Return every line from the listing where the word "Open" occurs.
___ DATA RECORDS
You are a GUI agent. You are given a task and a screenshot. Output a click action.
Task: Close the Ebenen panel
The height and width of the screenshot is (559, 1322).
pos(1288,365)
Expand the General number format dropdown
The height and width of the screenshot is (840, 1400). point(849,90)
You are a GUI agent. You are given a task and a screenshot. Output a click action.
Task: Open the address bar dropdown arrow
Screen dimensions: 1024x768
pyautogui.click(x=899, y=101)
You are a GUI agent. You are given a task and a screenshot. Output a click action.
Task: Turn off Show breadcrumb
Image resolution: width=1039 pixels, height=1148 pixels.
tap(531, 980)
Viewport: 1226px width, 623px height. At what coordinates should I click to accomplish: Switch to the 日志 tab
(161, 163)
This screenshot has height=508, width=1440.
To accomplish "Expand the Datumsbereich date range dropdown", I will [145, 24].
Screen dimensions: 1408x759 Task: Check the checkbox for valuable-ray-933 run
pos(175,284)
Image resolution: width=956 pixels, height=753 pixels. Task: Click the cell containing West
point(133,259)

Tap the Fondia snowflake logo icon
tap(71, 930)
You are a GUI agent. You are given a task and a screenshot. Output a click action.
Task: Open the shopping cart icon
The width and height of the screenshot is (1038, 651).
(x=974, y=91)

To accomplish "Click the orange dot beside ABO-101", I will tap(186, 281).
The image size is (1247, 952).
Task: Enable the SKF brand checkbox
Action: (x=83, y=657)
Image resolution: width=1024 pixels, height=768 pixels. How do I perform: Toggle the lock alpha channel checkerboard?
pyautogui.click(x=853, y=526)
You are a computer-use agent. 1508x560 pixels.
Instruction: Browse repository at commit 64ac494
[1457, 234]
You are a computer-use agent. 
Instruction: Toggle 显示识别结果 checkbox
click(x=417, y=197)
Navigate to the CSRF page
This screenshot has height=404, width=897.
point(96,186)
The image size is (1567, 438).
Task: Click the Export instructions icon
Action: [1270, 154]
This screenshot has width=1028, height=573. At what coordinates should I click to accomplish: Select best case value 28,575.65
______
ANSWER TO THE EXERCISE:
Task: Open the address bar dropdown arrow
Task: Open the shopping cart icon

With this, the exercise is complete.